Recopiez à l'identique le passage du récit de traversée du désert iranien présenté plus bas, entre « De retour de » et « un petit coin! », ces deux bornes incluses.

• **Texte**
※

Désert... Pas si désert !

Kashan - Sebzevar via le desert Dasht e Kavir, Iran // Fevrier 2018

30 ans pour réaliser que les déserts chauds de la planète ce n'est pas des dunes à perte de vue avec des chameaux en file indienne et parfois des palmiers! C'est beaucoup de pierres et de montagne, mais nous ne sommes pas déçus pour autant, les paysages sont surprenants et grandioses. 
Nos motivations pour cette grande traversée : se retrouver à 2 dans la nature et échapper à l'ébullition des villes et aux rencontres parfois envahissantes, se retrouver seul face à soi même dans l'immensité et laisser notre esprit vagabonder, sentir le vide, vivre le rien, challenger notre mental, gérer nos ravitaillements pour notre "expédition vélo".

De retour de vacances à Kashan, nous préparons cette traversée en commençant par un barbeuc familial du vendredi - équivalent de notre poulet rôti du dimanche, dans d'autres proportions ! - en plein désert. Ici c'est l'activité familiale du vendredi et derrière chaque buissons et petite bosse de sable se cache une nappe remplie d'Iraniens joyeux en pic nic! Et après plusieurs thés, il devient même difficile de trouver un petit coin!

Chef Barbeuc de Compete


C'est parti, nous sommes le 3 février, nous mettons de l'eau dans  notre bosse* et enfourchons nos chameaux d'acier. Si tout va bien dans une semaine environ nous devrions être à Garmeh, vendu comme une oasis de rêve au milieu du désert. Il nous faudra alors une autre semaine pour rejoindre l'autoroute Téhéran-Mashad en traversant 150 km sans ravitaillement possible.

※

• **Données fournies**
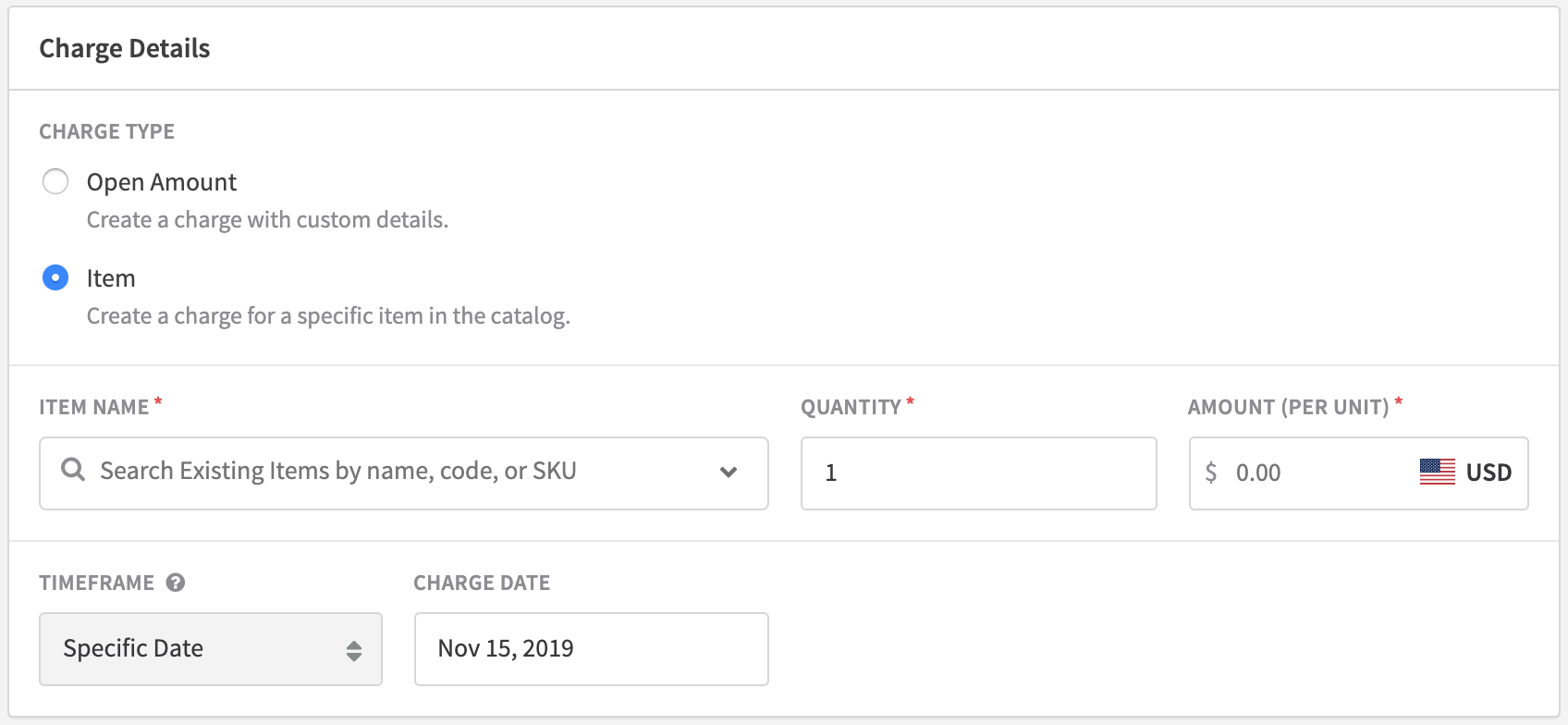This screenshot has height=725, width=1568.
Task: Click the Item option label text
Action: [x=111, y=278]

※

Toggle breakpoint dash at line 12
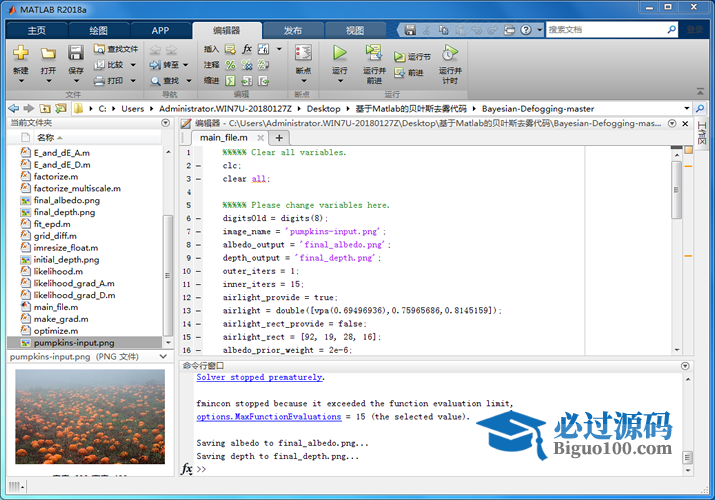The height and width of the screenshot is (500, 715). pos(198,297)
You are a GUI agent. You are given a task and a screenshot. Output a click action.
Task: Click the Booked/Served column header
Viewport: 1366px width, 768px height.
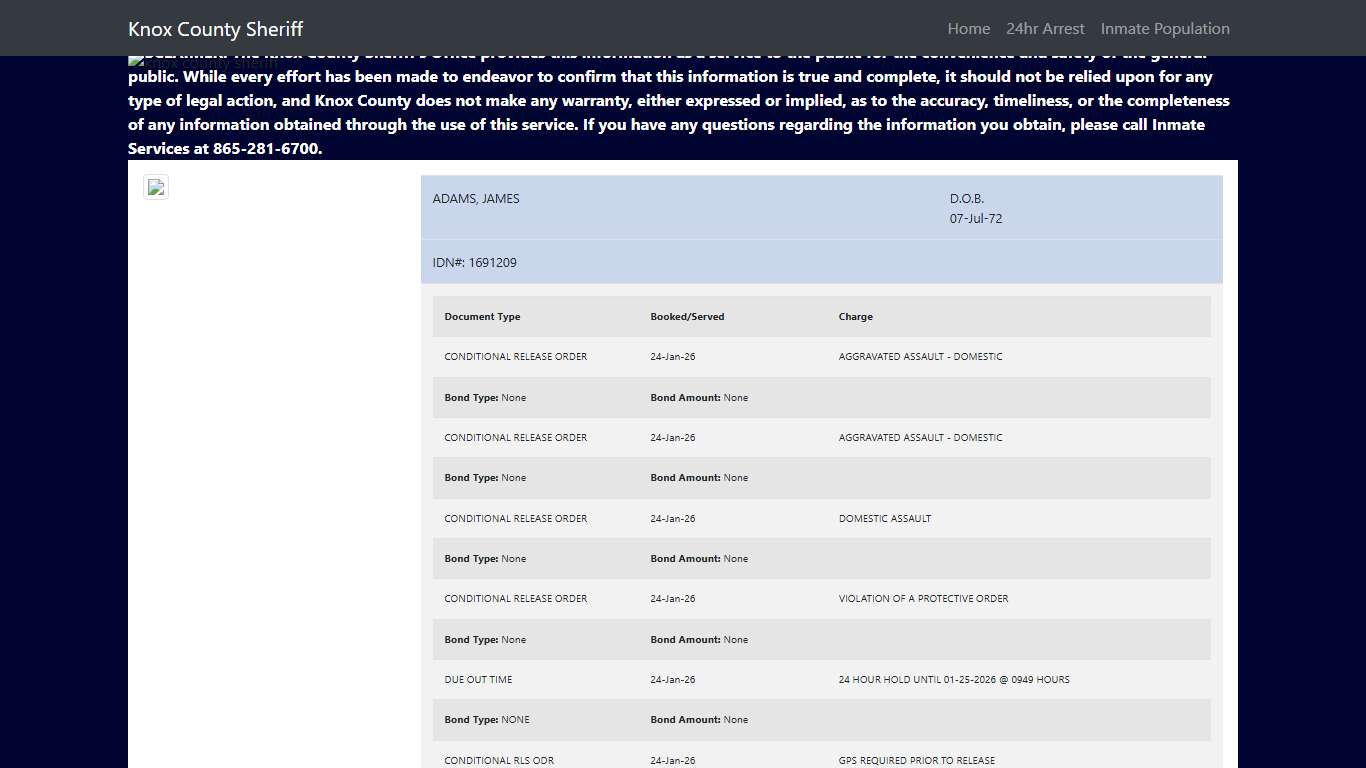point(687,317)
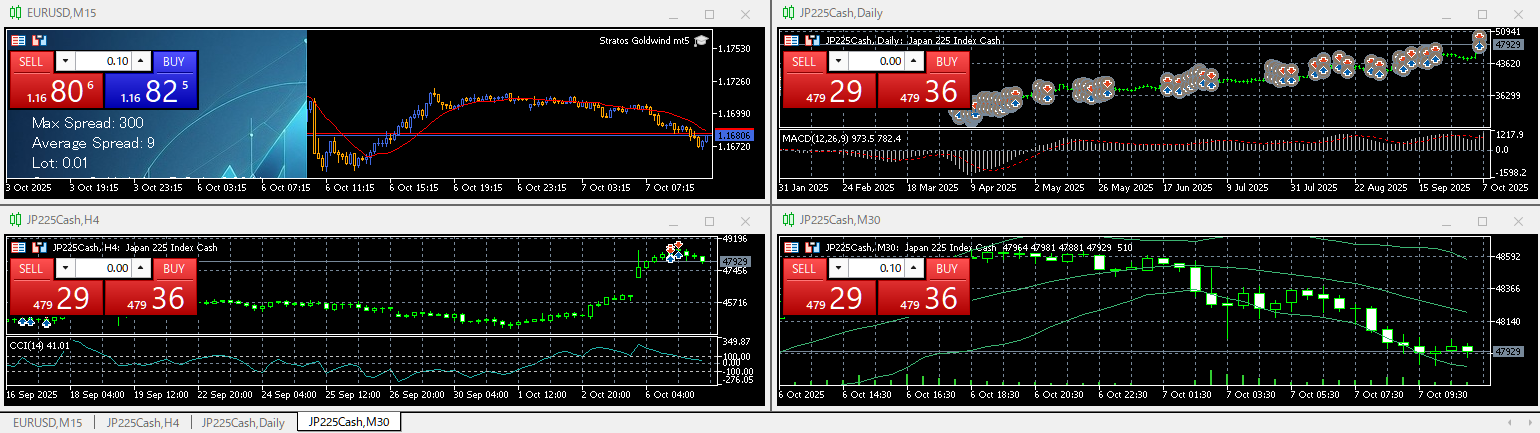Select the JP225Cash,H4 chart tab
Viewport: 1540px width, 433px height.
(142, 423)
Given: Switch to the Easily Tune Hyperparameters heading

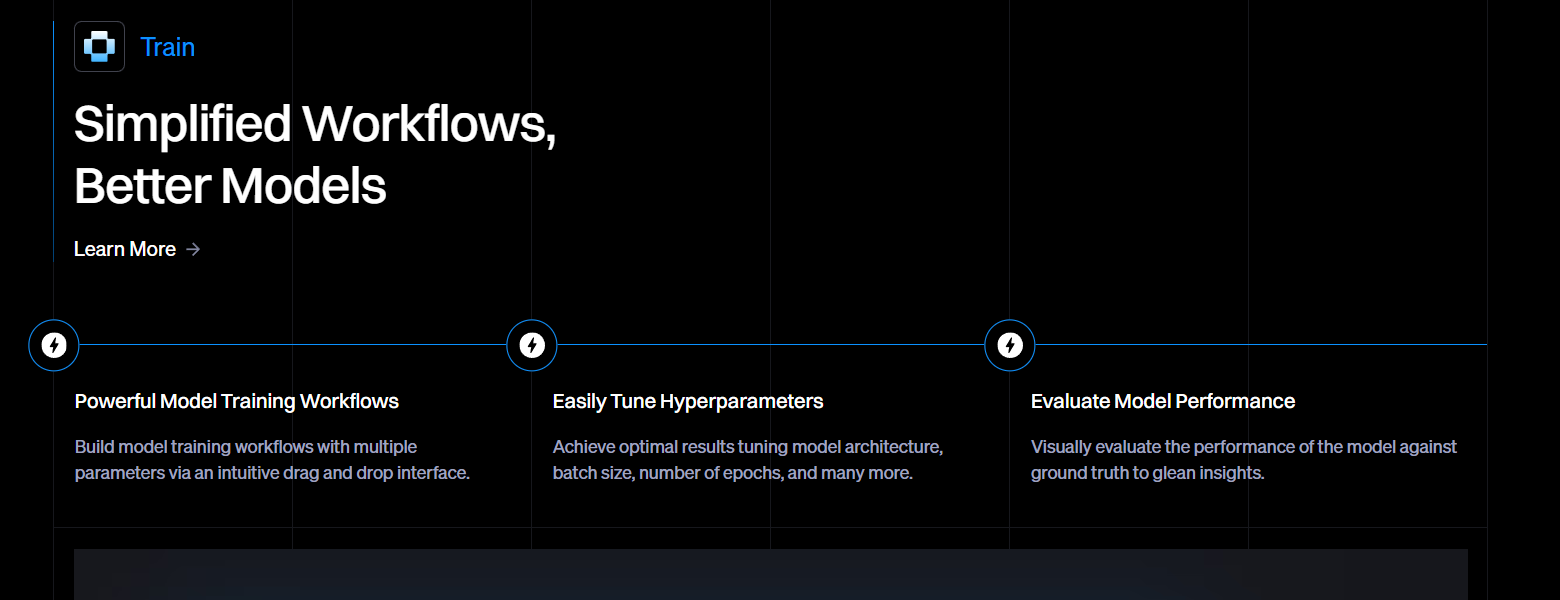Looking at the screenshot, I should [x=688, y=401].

※

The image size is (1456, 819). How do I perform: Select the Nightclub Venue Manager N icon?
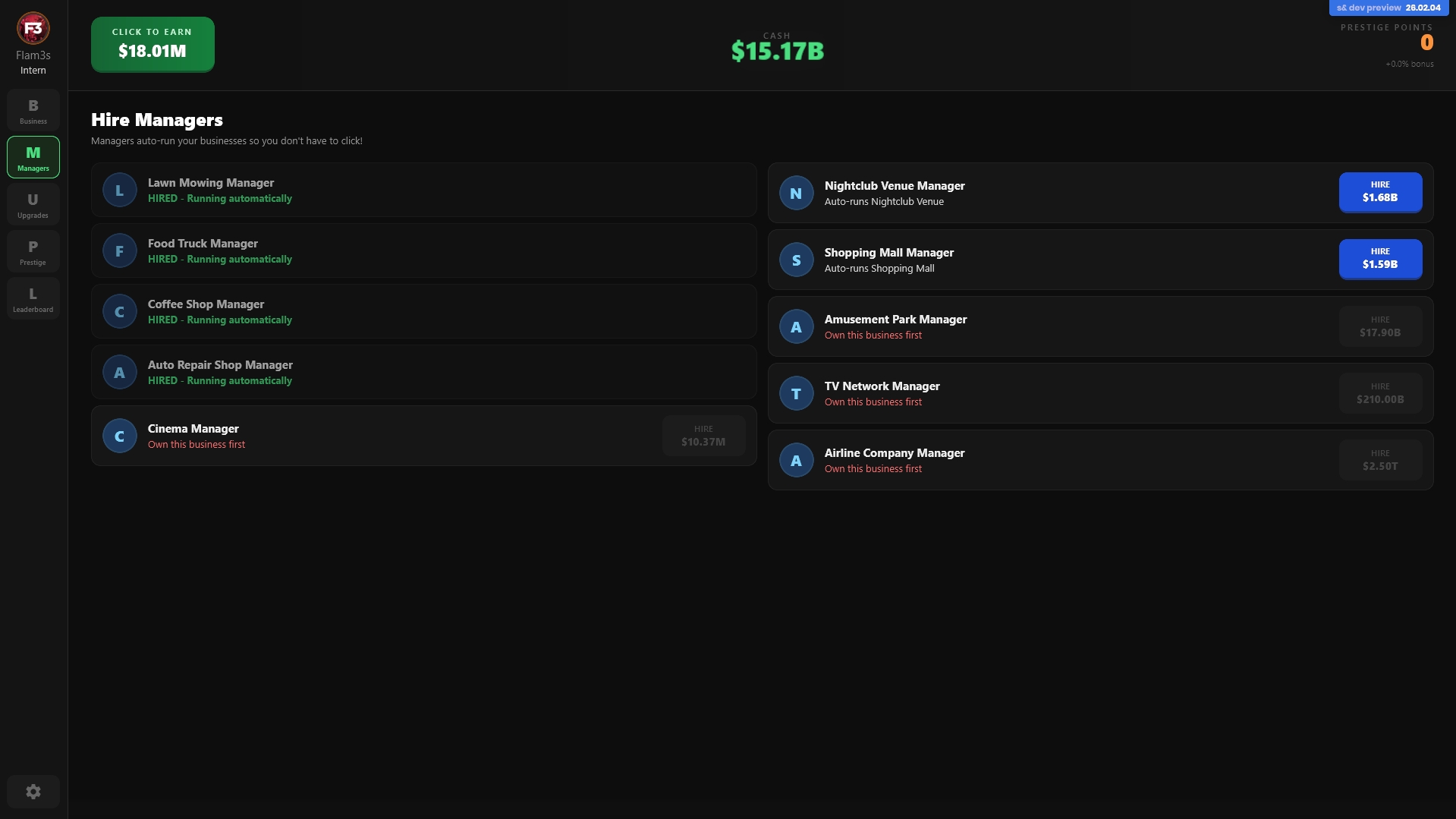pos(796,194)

※

• **Résultat attendu**
De retour de vacances à Kashan, nous préparons cette traversée en commençant par un barbeuc familial du vendredi - équivalent de notre poulet rôti du dimanche, dans d'autres proportions ! - en plein désert. Ici c'est l'activité familiale du vendredi et derrière chaque buissons et petite bosse de sable se cache une nappe remplie d'Iraniens joyeux en pic nic! Et après plusieurs thés, il devient même difficile de trouver un petit coin!